While mobile applications are relatively new vectors of attacks, security researchers and applications developers have shown that vulnerabilities do exist. The Master Key and SIM card vulnerabilities demonstrated at the Black Hat security conference show that platform issues can lead to vulnerabilities that can be exploited. Yet more common are rogue applications that are legitimate but use aggressive advertising frameworks or tactics to collecting a disproportionate amount of information on the user.
[At Black Hat USA, a team of mobile-security researchers show off ways to circumvent the security of encrypted containers meant to protect data on mobile devices. See Researchers To Highlight Weaknesses In Secure Mobile Data Stores.]
Currently, Veracode and other companies are seeing interest in managing mobile vulnerabilities and risk from the largest enterprises -- those with the most at risk. Yet with the proliferation of mobile devices, more companies will have to worry about vulnerable and risky apps, Bala Venkat, chief marketing officer at application-security firm Cenzic, said in an e-mail interview.
"The explosion of mobile devices, growing number of new applications on devices, and the access of data anywhere from any device or platform poses a very challenging security environment for organizations."
For companies that want to tame the risk from their mobile applications, Venkat and other security experts recommend the following five steps.
1. Focus on the apps, not the device.
While many companies have mobile-device management (MDM) systems to help them deal with their fleet of devices, the bring-your-own-device (BYOD) movement has left a gap in their coverage. The devices are no longer owned by the businesses, so managing them can be a policy problem. In addition, the threat is less about the device and more about the applications, says Domingo Guerra, founder and president of Appthority.

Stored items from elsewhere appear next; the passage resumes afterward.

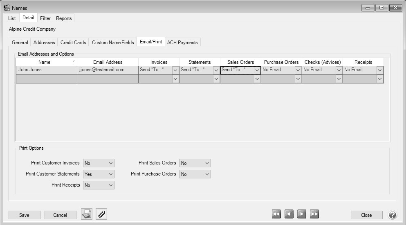The width and height of the screenshot is (406, 225).
Task: Expand the Print Purchase Orders dropdown
Action: pyautogui.click(x=207, y=174)
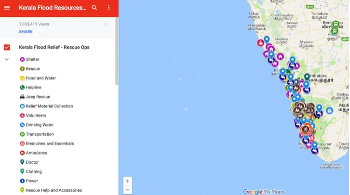This screenshot has height=195, width=350.
Task: Click the search magnifier icon
Action: coord(94,8)
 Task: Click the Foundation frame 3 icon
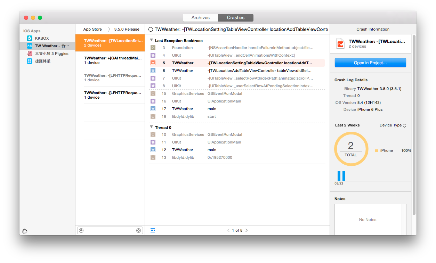(x=153, y=48)
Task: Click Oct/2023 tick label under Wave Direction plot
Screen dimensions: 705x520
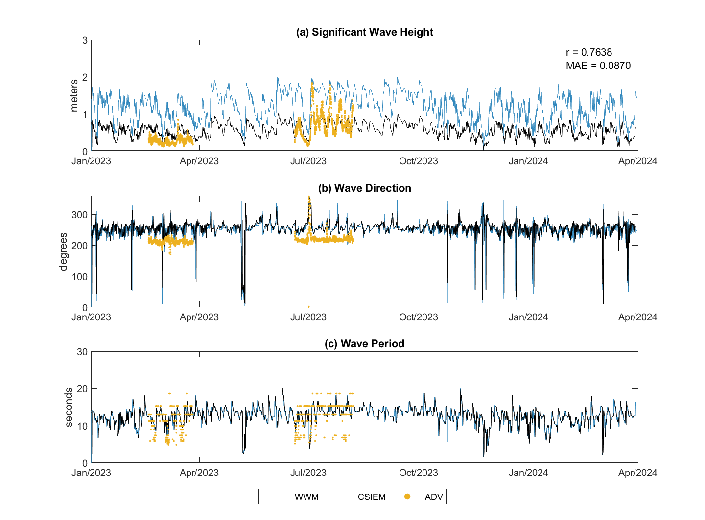Action: coord(419,317)
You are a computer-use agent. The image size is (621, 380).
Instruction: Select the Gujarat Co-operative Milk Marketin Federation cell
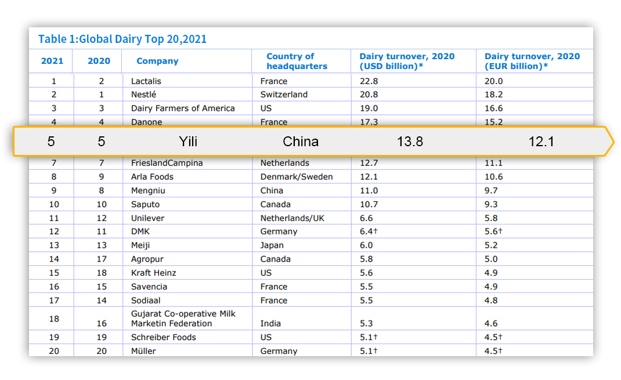pyautogui.click(x=183, y=319)
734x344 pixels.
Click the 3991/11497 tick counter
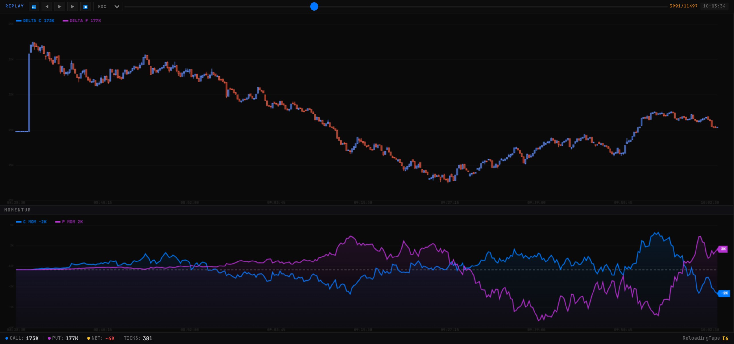coord(684,6)
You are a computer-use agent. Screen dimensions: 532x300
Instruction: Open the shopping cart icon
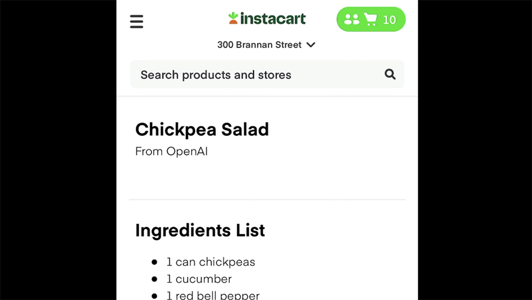pos(370,19)
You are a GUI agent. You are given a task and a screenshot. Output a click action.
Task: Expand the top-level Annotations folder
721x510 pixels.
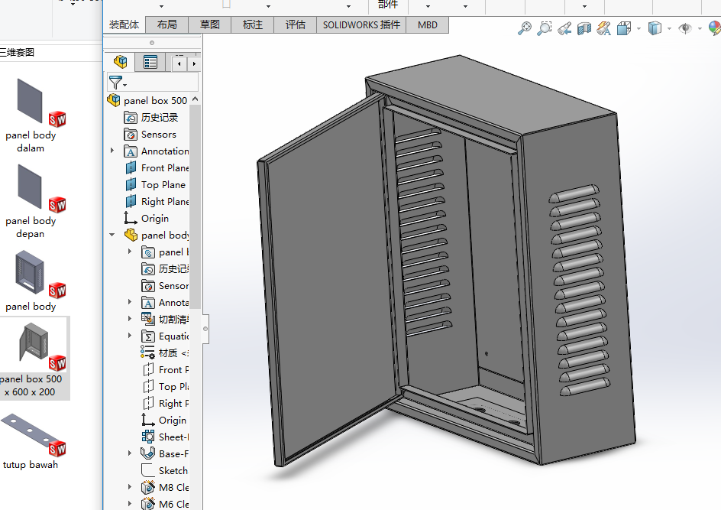(x=112, y=151)
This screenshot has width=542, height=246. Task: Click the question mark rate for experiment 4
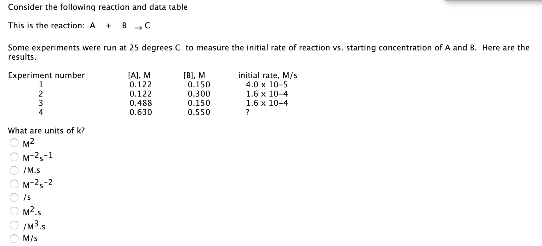pos(247,112)
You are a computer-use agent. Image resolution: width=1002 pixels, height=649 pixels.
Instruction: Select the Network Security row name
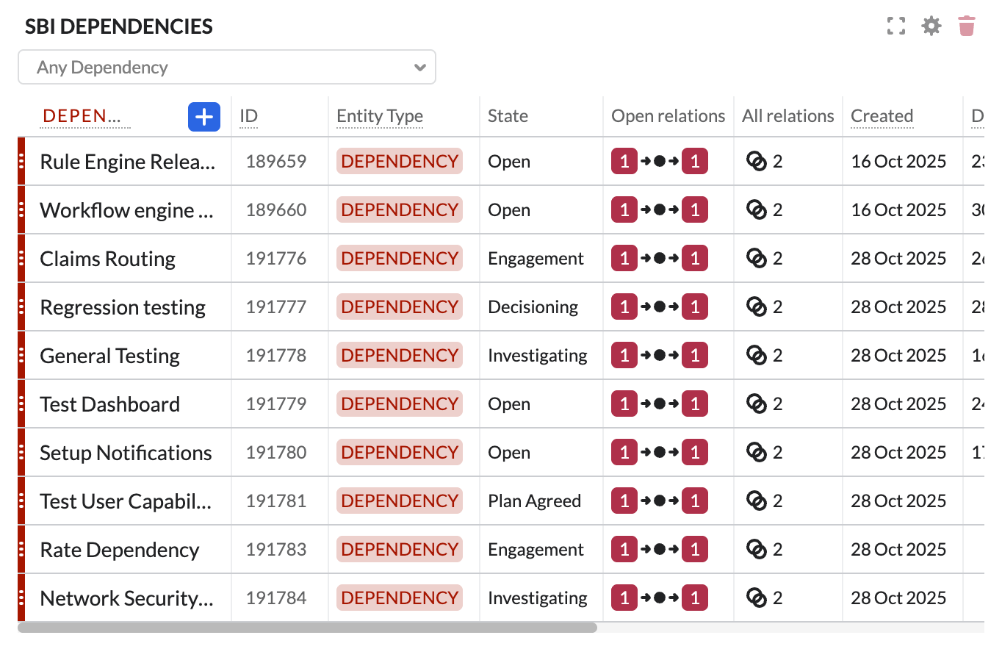[126, 598]
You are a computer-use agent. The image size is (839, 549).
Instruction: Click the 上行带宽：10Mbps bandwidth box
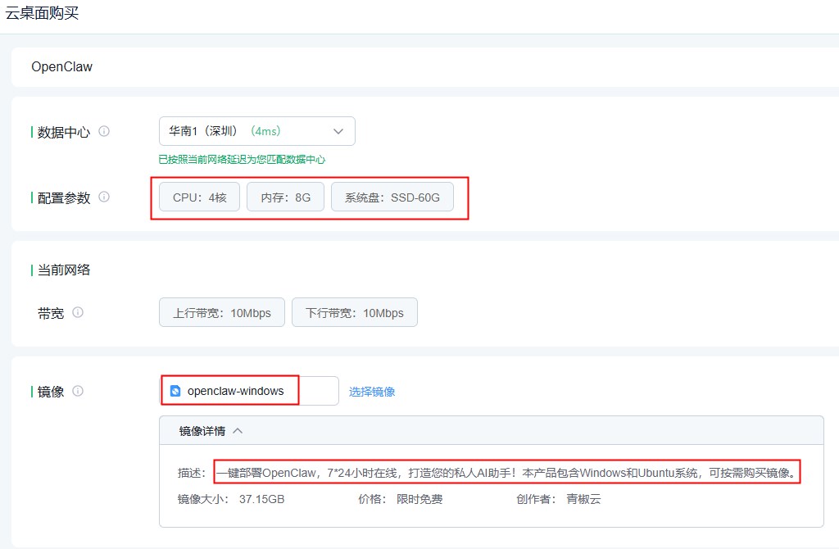point(221,313)
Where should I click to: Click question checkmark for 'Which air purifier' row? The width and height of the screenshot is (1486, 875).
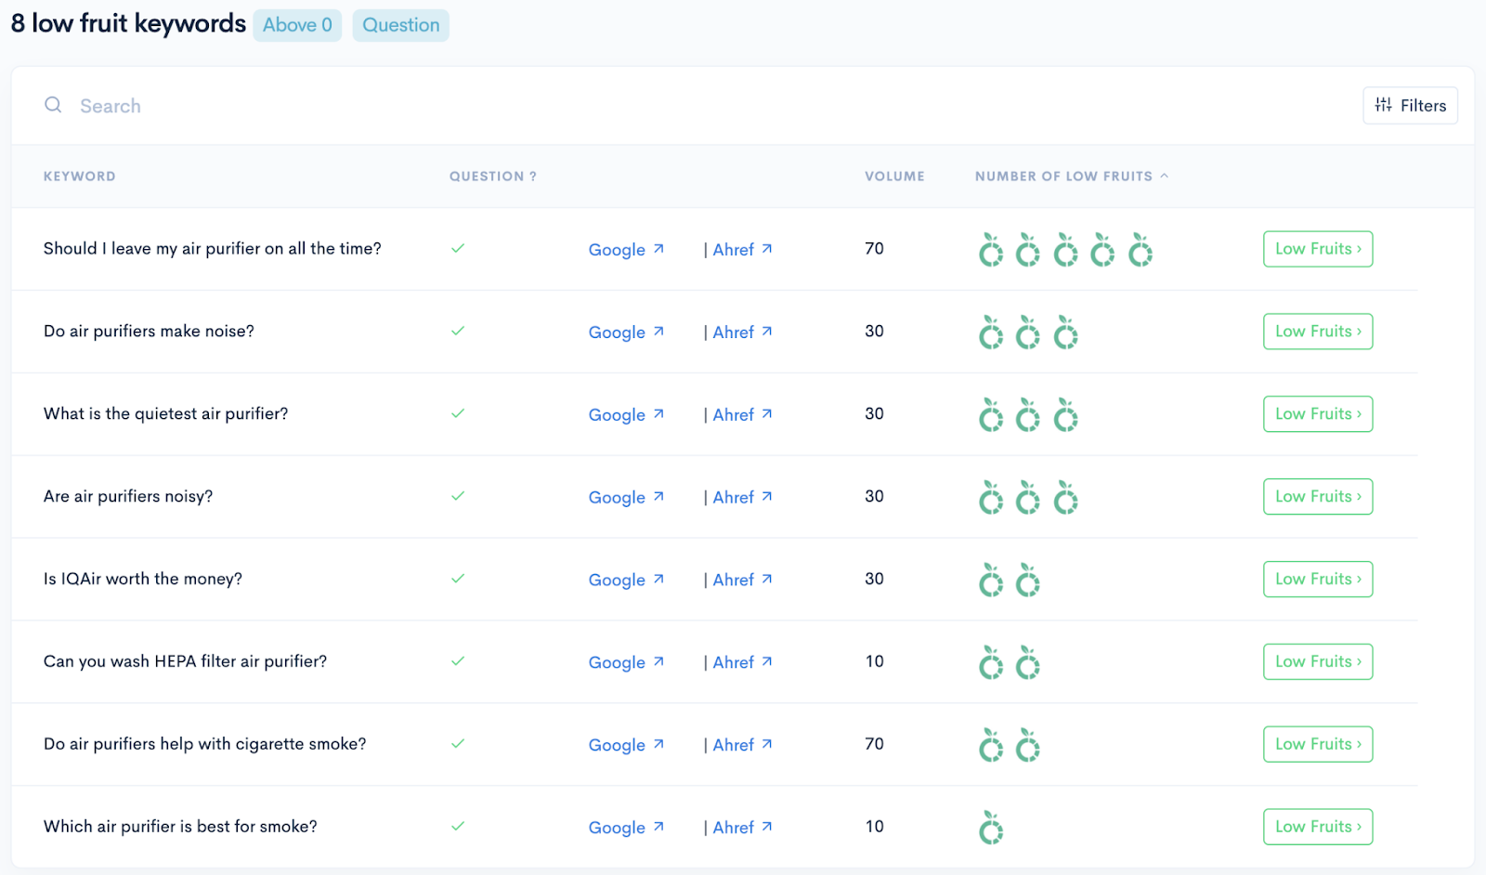[x=458, y=826]
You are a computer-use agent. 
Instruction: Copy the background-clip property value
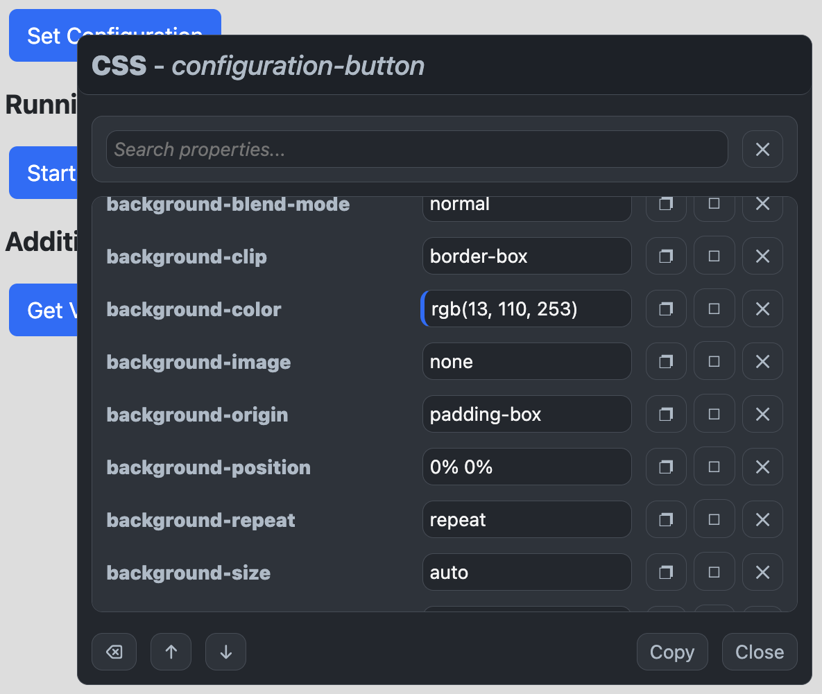pyautogui.click(x=666, y=256)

With businesses having thousands of employees and hundreds of applications on the devices, managing the applications should be the focus for most companies, he says.
"There are a lot of different points of possible data breaches," Guerra says.
2. Catch vulnerabilities at development.
While the vulnerabilities in mobile applications are not handled in the same way as with desktop systems, one area of commonality exists. Companies that develop their own in-house applications need to adopt a secure development life cycle to catch and root out vulnerabilities.
"It is important for companies to ensure its application developers and administrators have a thorough knowledge of the common application attacks, the tools available for detecting vulnerabilities, and the procedures for fixing them," says Cenzic's Venkat.
Vetting third-party code used in the development process is also important. The advertising frameworks used by many mobile developers typically take actions of which the developer may not be aware. Other frameworks should be checked out, as well, says Appthority's Guerra.
"Because it is not all internal code, companies have to be wary," he says.
3. Measure app reputation.
Another way to assess the risk of third-party applications is to use one of the application reputation services. These services, such as Appthority and Veracode's Mobile Application Reputation Service (MARS), check out mobile application based on runtime and static analysis and create a risk profile for each.
"It is the applications that are purported to be legitimate, but are being monetized through information harvesting that are the bigger risks," says Veracode's Wysopal.
In many cases, companies can apply their own policies to the assessment results and generate white and black lists of mobile applications allowed to access business data or that can be on devices managed by MDM solutions.
4. Encrypt data on the device and in transit.
A key consideration for many companies is whether information on the mobile devices used by employees for work encrypt data. Mobile containerization technology can wrap applications in code that enforces encryption and allows the company to manage the keys, letting the business enforce encryption.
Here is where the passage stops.